*Data under study*.
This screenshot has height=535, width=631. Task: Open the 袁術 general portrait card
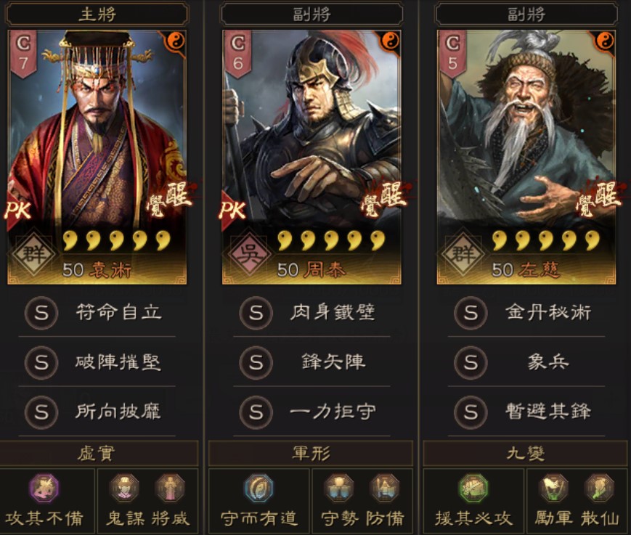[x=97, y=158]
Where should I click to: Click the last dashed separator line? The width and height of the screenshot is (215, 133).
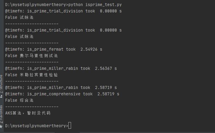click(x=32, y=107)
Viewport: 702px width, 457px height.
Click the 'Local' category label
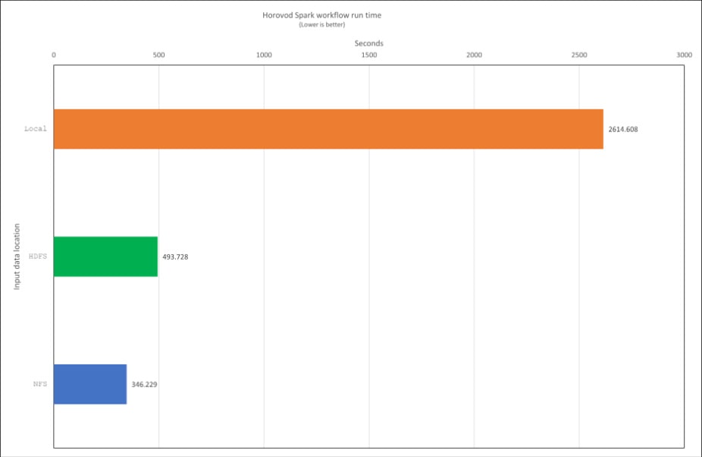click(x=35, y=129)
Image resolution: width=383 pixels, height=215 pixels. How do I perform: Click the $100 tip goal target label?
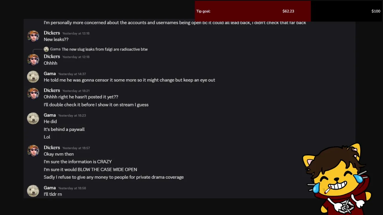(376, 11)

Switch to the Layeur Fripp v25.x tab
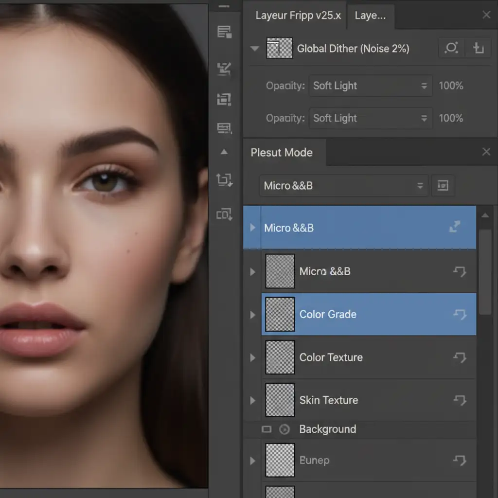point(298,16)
* * *
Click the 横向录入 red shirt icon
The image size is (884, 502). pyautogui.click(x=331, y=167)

*What to produce*. Above are records; write out the lines from the one with "This screenshot has" down to the one with "Viewport: 702px width, 457px height.", exactly, leaving the pictures out.

*Result of the task*.
This screenshot has height=535, width=631. Task: Open the 袁術 general portrait card
[x=97, y=158]
Where should I click to: Click the last dashed separator line? The width and height of the screenshot is (215, 133).
click(x=32, y=107)
Viewport: 702px width, 457px height.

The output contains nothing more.